Two-way repeated-measures ANOVA of value representation in ventral and dorsal subregions of vmPFC

FactorMean squareFSignificance
Region0.002F(1,17) = 0.0350.854
Outcome0.242F(2,34) = 10.5970.000442
Region × outcome0.072F(2,34) = 4.7640.015
  • In this analysis, the dependent variables were the mean percentage change in BOLD activity in the ventral and dorsal subregions of vmPFC (Fig. 5) during the second to fourth TRs following outcome. These TRs were selected because they covered the entire duration of the rise in BOLD to peak. The three TRs immediately before the beginning of a trial were used as the baseline. There were no outliers in the data as assessed by inspection of a boxplot.
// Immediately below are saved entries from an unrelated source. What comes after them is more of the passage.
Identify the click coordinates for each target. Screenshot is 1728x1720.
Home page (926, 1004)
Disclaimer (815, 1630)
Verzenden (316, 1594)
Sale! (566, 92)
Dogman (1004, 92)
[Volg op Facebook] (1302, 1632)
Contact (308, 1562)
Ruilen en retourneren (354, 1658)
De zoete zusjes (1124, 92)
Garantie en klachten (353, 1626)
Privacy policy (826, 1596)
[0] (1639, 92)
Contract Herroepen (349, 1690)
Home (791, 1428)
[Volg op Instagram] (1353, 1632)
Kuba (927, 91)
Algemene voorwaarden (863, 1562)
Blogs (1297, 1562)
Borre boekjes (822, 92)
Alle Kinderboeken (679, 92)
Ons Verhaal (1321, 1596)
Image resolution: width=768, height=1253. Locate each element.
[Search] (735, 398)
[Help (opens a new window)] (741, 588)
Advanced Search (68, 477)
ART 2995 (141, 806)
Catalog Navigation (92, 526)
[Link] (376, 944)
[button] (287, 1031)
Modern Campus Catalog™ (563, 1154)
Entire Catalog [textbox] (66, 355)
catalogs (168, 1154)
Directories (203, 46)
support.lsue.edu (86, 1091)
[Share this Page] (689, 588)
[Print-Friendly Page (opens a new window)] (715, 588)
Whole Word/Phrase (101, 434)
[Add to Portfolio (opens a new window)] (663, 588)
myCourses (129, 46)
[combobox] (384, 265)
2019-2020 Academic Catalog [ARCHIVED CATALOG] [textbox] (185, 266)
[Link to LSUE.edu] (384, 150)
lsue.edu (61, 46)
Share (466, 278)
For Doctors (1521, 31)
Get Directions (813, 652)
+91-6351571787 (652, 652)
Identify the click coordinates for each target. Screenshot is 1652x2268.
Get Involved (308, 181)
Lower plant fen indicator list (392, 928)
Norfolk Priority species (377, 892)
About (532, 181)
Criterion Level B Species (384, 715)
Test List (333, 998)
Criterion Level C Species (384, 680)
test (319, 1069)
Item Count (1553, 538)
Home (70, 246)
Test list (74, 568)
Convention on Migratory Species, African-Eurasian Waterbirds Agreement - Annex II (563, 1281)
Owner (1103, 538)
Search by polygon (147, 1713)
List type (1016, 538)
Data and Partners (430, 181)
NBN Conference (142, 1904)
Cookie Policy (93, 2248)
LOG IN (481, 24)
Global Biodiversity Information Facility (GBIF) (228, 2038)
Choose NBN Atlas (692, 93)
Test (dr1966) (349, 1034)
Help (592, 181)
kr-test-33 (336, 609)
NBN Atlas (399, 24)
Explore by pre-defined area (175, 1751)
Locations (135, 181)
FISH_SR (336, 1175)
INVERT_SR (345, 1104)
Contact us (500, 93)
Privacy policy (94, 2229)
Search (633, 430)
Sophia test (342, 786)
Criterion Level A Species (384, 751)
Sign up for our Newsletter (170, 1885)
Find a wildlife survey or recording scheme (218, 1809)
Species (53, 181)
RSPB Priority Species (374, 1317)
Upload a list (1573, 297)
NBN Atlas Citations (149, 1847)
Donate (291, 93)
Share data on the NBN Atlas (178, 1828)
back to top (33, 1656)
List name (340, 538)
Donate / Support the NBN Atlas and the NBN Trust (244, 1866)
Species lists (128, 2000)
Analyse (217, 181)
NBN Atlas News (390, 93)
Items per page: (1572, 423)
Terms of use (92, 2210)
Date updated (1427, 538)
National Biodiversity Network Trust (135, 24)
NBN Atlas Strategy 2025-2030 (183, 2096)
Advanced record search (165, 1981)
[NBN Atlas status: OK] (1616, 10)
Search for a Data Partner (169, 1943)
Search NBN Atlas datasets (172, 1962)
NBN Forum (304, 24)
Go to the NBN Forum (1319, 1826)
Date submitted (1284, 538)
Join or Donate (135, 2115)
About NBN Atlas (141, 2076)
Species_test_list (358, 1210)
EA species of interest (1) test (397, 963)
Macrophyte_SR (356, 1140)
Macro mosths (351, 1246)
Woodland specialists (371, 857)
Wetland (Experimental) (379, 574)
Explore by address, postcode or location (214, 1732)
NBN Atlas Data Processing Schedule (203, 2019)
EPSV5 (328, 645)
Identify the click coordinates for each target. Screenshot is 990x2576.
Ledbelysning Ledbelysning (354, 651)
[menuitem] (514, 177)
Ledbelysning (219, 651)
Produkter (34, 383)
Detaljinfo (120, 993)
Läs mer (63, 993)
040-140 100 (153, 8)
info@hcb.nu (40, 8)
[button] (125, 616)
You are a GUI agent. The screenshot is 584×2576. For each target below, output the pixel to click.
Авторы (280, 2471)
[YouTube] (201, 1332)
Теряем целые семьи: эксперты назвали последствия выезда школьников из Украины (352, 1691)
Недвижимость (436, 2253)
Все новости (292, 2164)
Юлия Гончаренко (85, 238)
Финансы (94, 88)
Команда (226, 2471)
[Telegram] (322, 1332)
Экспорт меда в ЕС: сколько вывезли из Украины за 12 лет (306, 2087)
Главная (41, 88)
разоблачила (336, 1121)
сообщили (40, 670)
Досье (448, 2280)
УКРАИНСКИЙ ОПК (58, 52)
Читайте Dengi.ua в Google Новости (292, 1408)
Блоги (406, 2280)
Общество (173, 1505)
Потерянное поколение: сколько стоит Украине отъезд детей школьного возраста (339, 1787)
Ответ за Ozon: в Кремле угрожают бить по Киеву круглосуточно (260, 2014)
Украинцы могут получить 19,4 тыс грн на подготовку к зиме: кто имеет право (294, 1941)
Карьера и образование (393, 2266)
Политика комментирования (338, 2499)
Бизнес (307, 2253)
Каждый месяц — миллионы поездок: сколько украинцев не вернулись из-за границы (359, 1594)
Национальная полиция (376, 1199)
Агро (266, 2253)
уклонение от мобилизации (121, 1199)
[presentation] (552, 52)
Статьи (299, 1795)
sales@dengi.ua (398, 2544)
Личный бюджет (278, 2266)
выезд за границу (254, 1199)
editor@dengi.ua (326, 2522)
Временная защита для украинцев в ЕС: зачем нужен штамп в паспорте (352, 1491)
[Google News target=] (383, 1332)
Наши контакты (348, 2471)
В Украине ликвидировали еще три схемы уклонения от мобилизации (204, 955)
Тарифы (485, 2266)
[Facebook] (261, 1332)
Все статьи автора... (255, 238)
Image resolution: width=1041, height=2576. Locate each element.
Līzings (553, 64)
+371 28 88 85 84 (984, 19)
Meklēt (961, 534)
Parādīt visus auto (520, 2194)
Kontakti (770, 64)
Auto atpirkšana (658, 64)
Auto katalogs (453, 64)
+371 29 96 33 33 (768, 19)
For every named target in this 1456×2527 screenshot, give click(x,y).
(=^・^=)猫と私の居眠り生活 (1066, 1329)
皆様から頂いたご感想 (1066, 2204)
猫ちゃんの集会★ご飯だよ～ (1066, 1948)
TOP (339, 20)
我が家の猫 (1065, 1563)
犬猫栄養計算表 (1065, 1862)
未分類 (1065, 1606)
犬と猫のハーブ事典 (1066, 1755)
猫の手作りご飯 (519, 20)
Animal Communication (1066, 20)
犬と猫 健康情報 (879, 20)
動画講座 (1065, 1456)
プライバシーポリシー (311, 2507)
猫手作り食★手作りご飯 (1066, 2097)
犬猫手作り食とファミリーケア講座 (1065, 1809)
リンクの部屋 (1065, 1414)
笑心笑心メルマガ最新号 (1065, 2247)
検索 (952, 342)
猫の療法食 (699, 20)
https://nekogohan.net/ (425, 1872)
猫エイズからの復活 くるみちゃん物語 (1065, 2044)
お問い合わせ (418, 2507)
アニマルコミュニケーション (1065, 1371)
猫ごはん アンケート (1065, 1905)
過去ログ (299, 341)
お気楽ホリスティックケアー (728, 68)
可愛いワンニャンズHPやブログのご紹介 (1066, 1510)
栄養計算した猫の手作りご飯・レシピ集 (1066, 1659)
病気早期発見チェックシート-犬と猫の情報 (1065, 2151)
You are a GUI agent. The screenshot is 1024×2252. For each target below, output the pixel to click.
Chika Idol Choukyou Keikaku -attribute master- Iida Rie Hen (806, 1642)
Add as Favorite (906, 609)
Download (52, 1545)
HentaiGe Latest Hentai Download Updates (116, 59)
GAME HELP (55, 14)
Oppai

The dependent variables were normally distributed, as assessed Shapiro–Wilk’s test of normality, except for a minor violation for responses to no reward in the ventral subregion (all p > 0.05, except for no reward in the ventral subregion p = 0.023). Given the known robustness of repeated-measures ANOVA to minor normality violations, we proceeded with the raw, untransformed data. In this analysis, the assumption of sphericity for region and its interaction with outcome was automatically met, because it only had two levels. The assumption of sphericity for outcome was met, as assessed by Mauchly’s test for sphericity (p = 0.528). As shown above, there was a statistically significant two-way interaction between region and outcome, F(2,34) = 4.764, p = 0.015. In the dorsal subregion, there was a statistically significant simple main effect of outcome (F(2,34) = 13.68, p = 0.0001), which was not observed in the ventral subregion (F(2,34) = 1.11, p = 0.34). A follow-up pairwise comparison of the dorsal subregion’s response to different outcomes revealed significant differences between no reward and $10 reward (p = 0.00024, Bonferroni corrected) and between $5 and $10 (p = 0.022, Bonferroni corrected), but not between no reward and $5 (p = 0.19). Boldface values indicate effects that are statistically significant at 0.05 level.